Save bgall/26654723ccb374be5fdcde164143968b to your computer and use it in GitHub Desktop.
Social Desirability can produce incorrect inferences about the sign of an effect
# Show that social desirability not only produces biased
# "descriptive statistics" (e.g. group means), but can
# produce treatment effects of the opposite sign of
# the true effect. You cannot simply ignore social
# desirability under the assumption that it does
# not affect estimates of causal parameters since
# measures pre-treatment and post-treatment are
# both subject to social desirability.
#
# Note that this arises due to social desirability
# pushing people toward the maximum and minimum of
# the theoretical range of the outcome variable, such
# as when people state the probability they vote is very
# high. Because the range of the outcome truncates treatment
# effects for which the treatment would push an observation's
# outcome value outside of the range, social desirability
# that pushes outcome values toward the ceiling or floor of
# the measure increases the risk that a treatment effect is
# truncated.
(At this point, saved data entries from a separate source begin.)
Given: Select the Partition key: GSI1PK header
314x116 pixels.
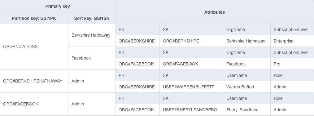Looking at the screenshot, I should [34, 18].

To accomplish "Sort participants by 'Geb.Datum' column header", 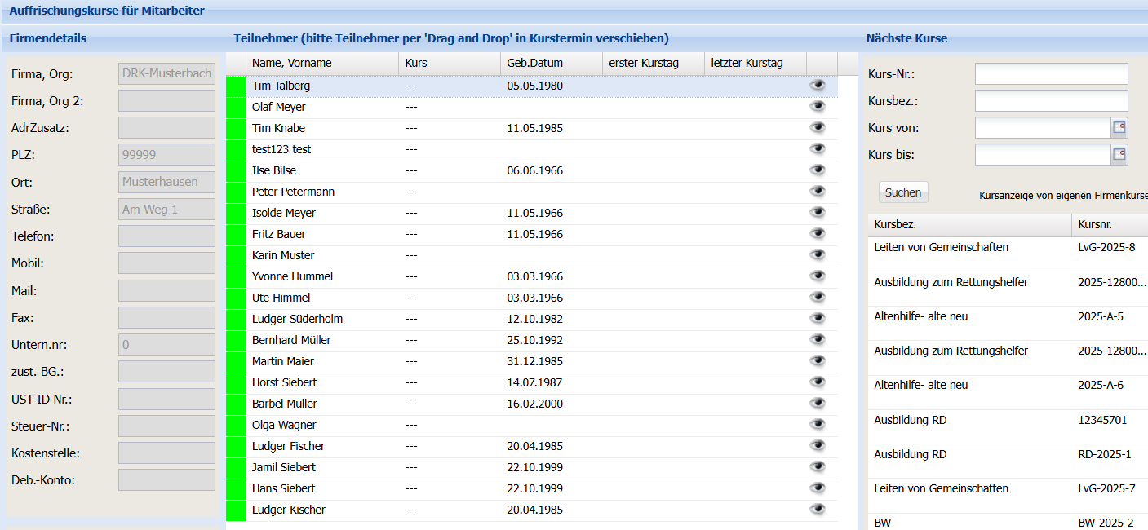I will [534, 63].
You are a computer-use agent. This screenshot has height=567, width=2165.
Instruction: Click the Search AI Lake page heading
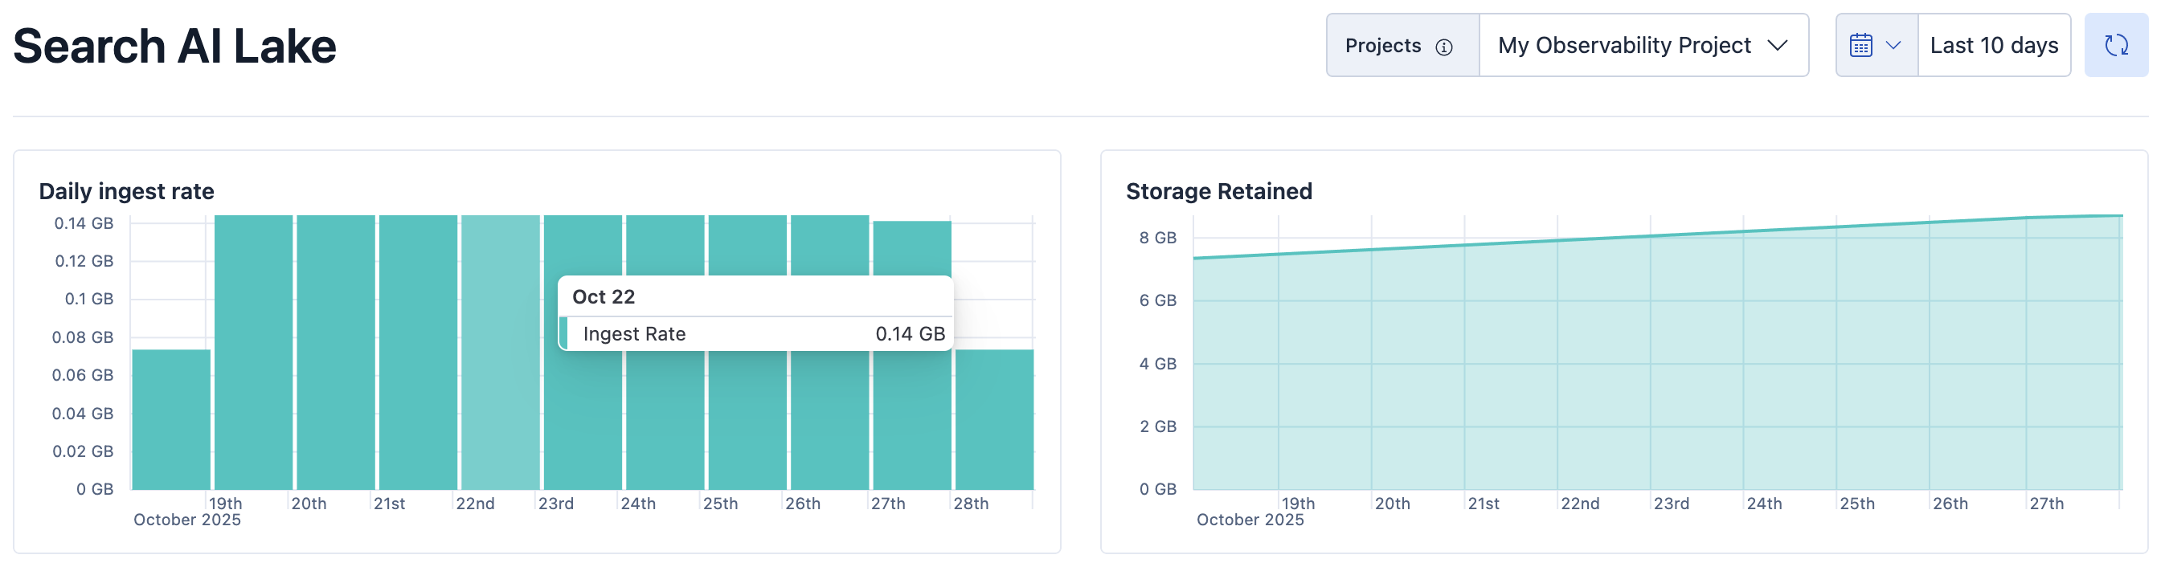(x=175, y=46)
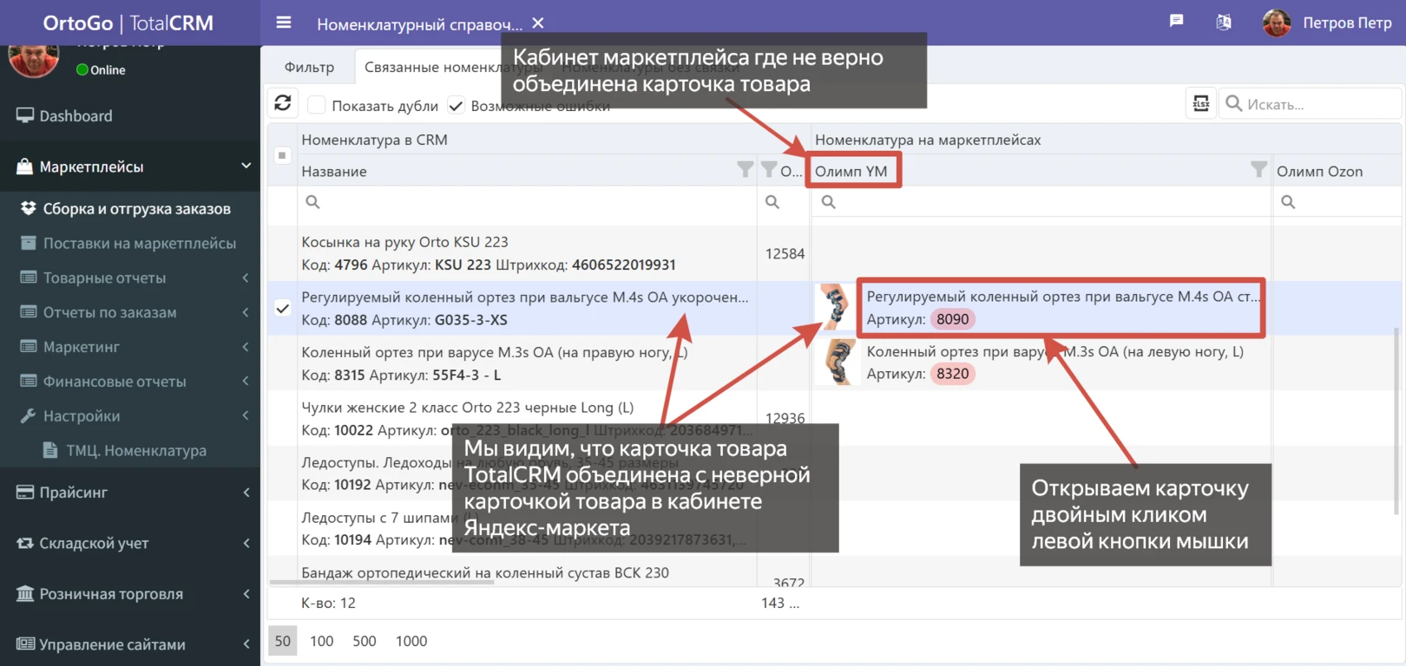Close the Номенклатурный справочник tab

tap(538, 23)
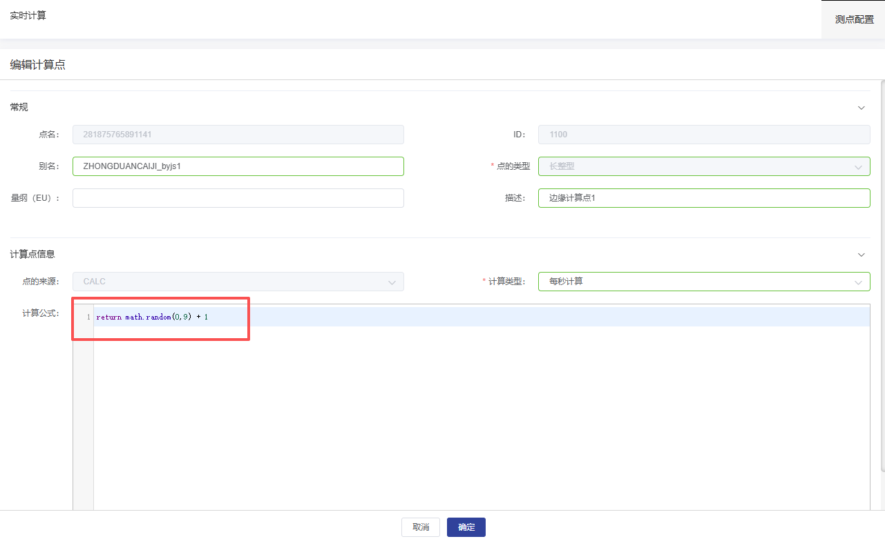885x539 pixels.
Task: Click the 常规 section title
Action: (19, 107)
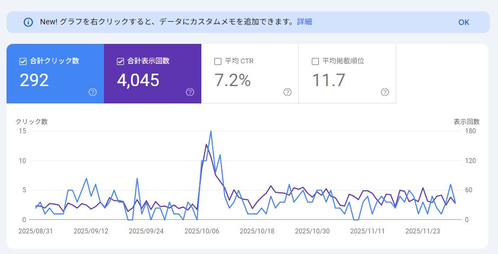Select the 7.2% average CTR value
This screenshot has width=498, height=254.
[232, 80]
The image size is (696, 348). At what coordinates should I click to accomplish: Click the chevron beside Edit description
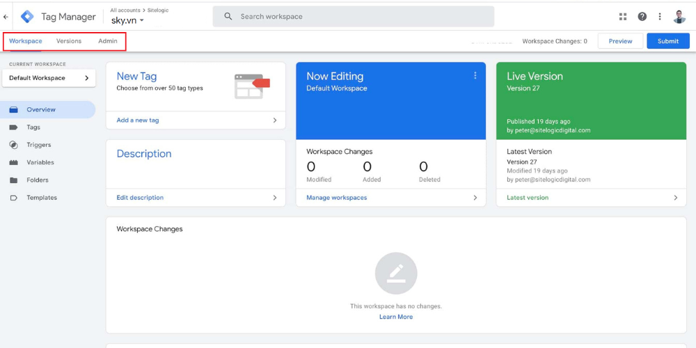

In the extreme case, it could cause all positive
# treatment effects to be truncated at a positive value close
# to zero and none of the negative treatment effects to be
# truncated. The consequence is that nearly all of our
# treatment effects are negative and large treatment effects
# are only found in the negative effects, so the ATE is negative.
# This does not happen when the measure is unbounded.
# There are at least two ways of conceptualizing social
# desirability bias and the below looks at both:
# - Additive SBD: true response + constant
# - Multiplicative SDB: t9rue response)*(constant)
########################################
# Set-up
########################################
# Load packages
library(dplyr)
library(magrittr)
# Randomization seed
set.seed(123)
########################################
# Parameters
########################################
# Number of participants completing study
N <- 5000
# Average treatment effect ~ Normal(mu,sigma^2)
mu <- 0.10 # positive!
sigma <- 0.10
sdb_add <- 0.9
sdb_multi <- .8
########################################
# Generate data
########################################
# Initialize "empty" data frame to store data
# with dplyr. No good way to do this with
# dplyr.
df <- data.frame(y_t0_true = rep(NA_real_, N))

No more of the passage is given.